I have two Catalyst 6513 (with redundant Supervisor Engine 720) forming the core of the network. They are connected to each other over an 802.1Q trunk, passing all VLANs by default. They run CatOS 8.3(4) and MSFC IOS 12.2(17d)SXB6.
Each switch has a NAM-2 (WS-SVC-NAM-2) installed in slot 5. NAM software version is 3.4(1a). The NAM management port is automatically synchronized to the VLAN assigned to interface sc0 on the supervisor engine, which on both switches is VLAN 2.
Both switches' MSFC have SVI on VLAN 2 and form a HSRP address. I configured each NAM with an IP address on VLAN 2 and point their default gateway to the HSRP address. Everything is fine. The NAMs are reachable from anywhere in the network.
A week ago the switches were converted to native IOS version 12.2(18)SXF12. The migration was successful. It's been running fine thus far.
I added the command "analysis module 5 management-port access-vlan 2" on both switches to connect back to the NAMs' management port. No config modification done on the NAMs.
Issues start to arise, as follows:
1. First switch can ping to both NAMs directly (i.e. sourcing from int vlan2).
2. Second switch can ping to its NAM but can't ping the NAM on the first switch, though it can resolve its ARP.
3. The NAM on the first switch can ping to any IP address of the first switch but can't ping to any other remote IP addresses. Thus it is now no longer reachable everywhere.
I swapped both NAMs. The second NAM (now in the first switch) experienced the same issue. I have no idea what else to troubleshoot. It is supposed to be a very simple thing.
I plan to upgrade both NAMs to version 3.5(1b). I can't find a very good upgrade guide on cisco.com. Can anyone advise me:
1. How to upgrade a NAM-2 from version 3.4(1a) to 3.5(1b). Kindly point me to a technote.
2. What will happen to the NAMs' config after the upgrade? Will they remain?
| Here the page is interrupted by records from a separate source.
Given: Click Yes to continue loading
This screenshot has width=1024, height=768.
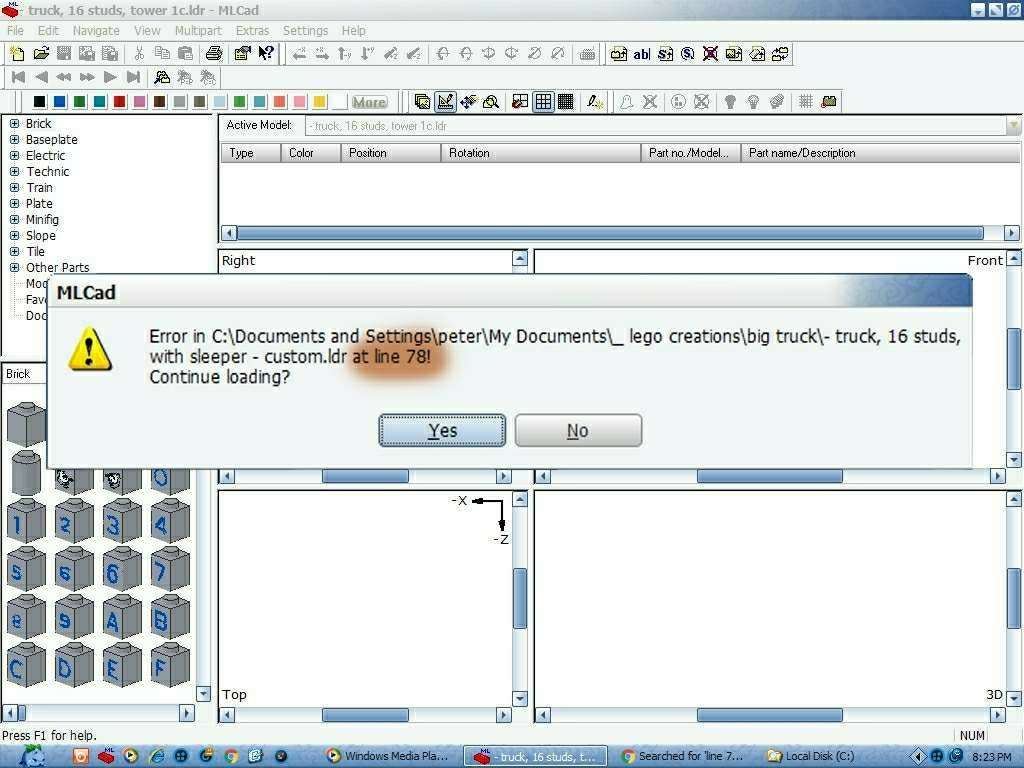Looking at the screenshot, I should tap(442, 431).
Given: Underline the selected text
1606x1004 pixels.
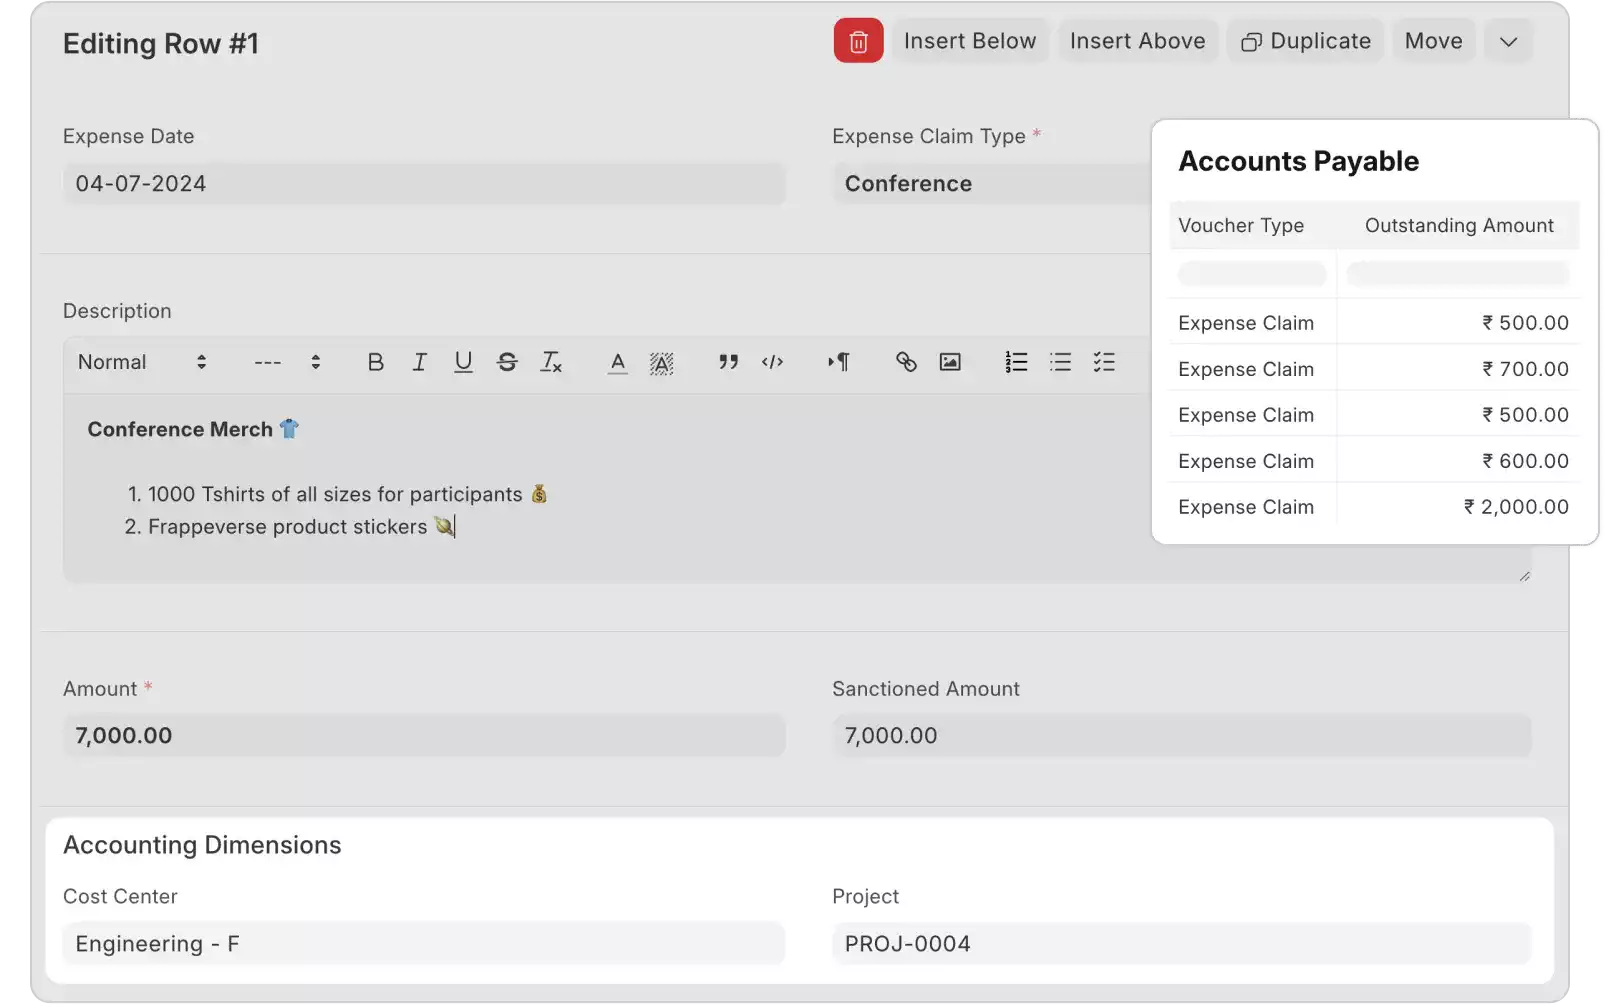Looking at the screenshot, I should [x=463, y=362].
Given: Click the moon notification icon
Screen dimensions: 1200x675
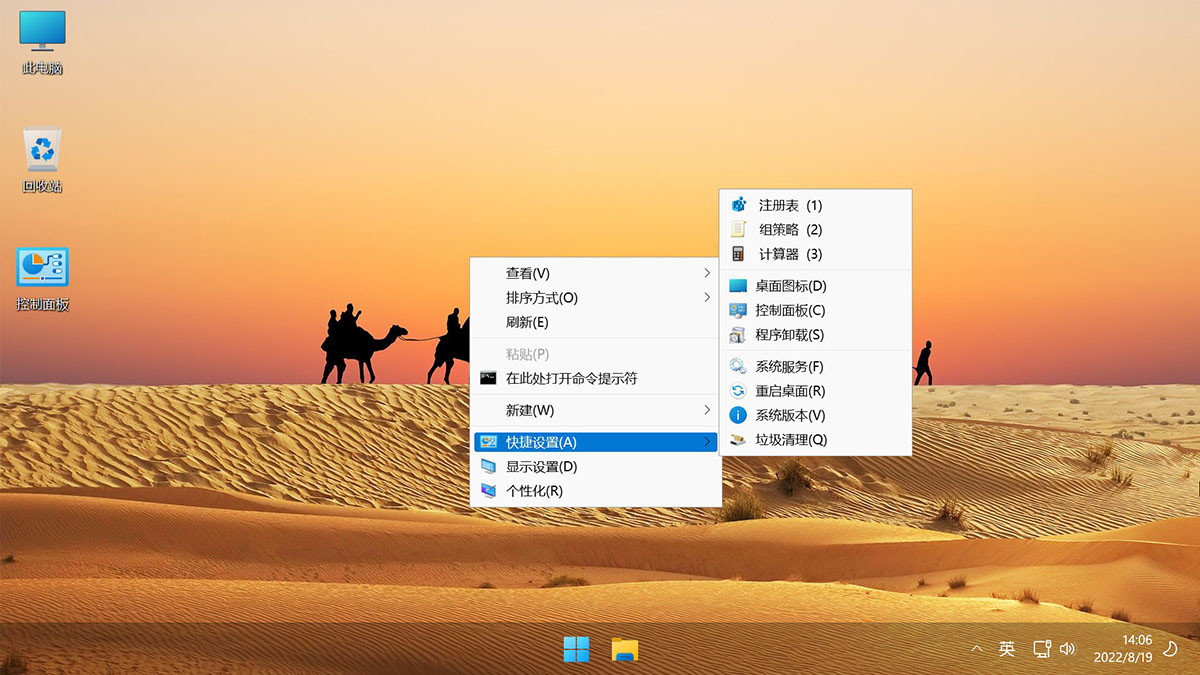Looking at the screenshot, I should pyautogui.click(x=1169, y=649).
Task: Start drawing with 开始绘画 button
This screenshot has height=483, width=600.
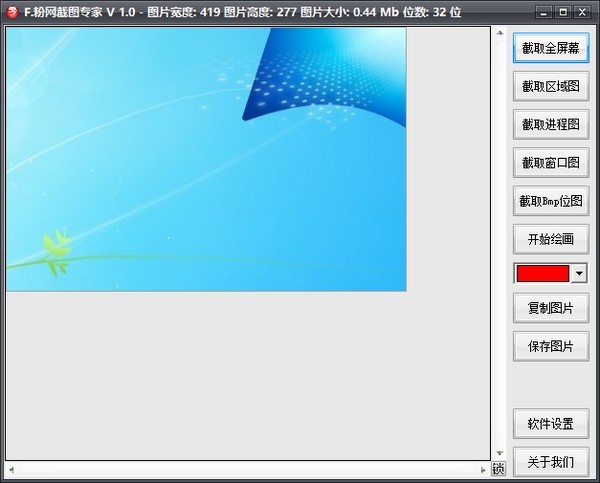Action: [550, 239]
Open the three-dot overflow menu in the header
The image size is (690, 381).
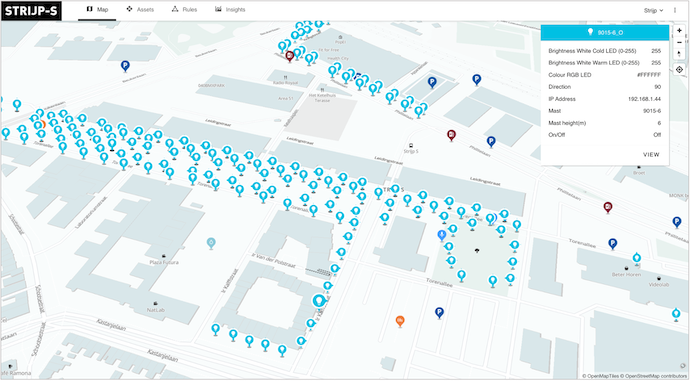click(x=675, y=10)
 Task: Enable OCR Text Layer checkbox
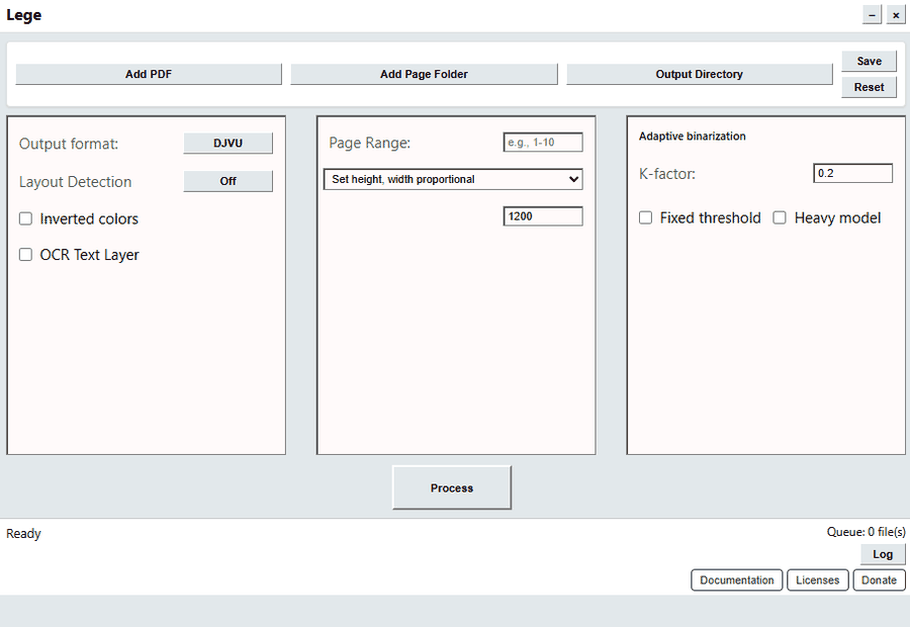pos(26,255)
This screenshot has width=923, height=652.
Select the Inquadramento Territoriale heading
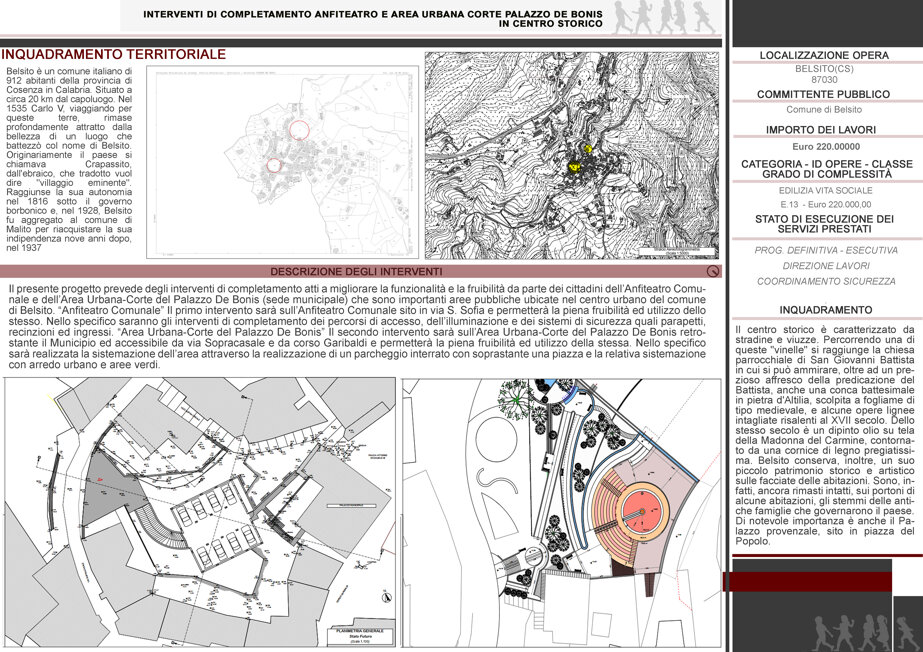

3. What other patches do I need to apply?
Upgrading NAMs with native IOS is fairly straightforward. Essentially, you will reboot the NAM onto its maintenance partition, perform the upgrade, then reboot onto the application partition. The exact commands needed can be found at http://www.cisco.com/en/US/docs/interfaces_modules/services_modules/nam/nam_3_5/ICN/advcfg.html#wp1035524 .
While the configs on the NAMs should remain in tact, it would be a good idea to back them up first as we have seen some bugs that erase the flash.
There are no other patches for 3.5(1b) to download other than the optional crypto patch to enable SSH support (http://www.cisco.com/cgi-bin/tablebuild.pl/nam-crypto). Though, you might consider going to 3.6(1a) instead of 3.5.
As for your connectivity problem, since it sounds like the problem follows the NAM, you may have a configuration glitch, or hardware problem with this module. Troubleshooting would begin with the NAMs config and show tech output.
Thanks for your informative reply.
Can you kindly advise me how to back up the NAM's config? I notice in the GUI there's an FTP backup, i.e. Admin -> FTP Configuration. Is this the way?
For NAM version 3.6(1a), should I apply patch 1 followed by patch 2?
My connectivity problem does not follow the NAM. It may be the first Catalyst switch having issue because either NAM inserted into that box experiences the same issue.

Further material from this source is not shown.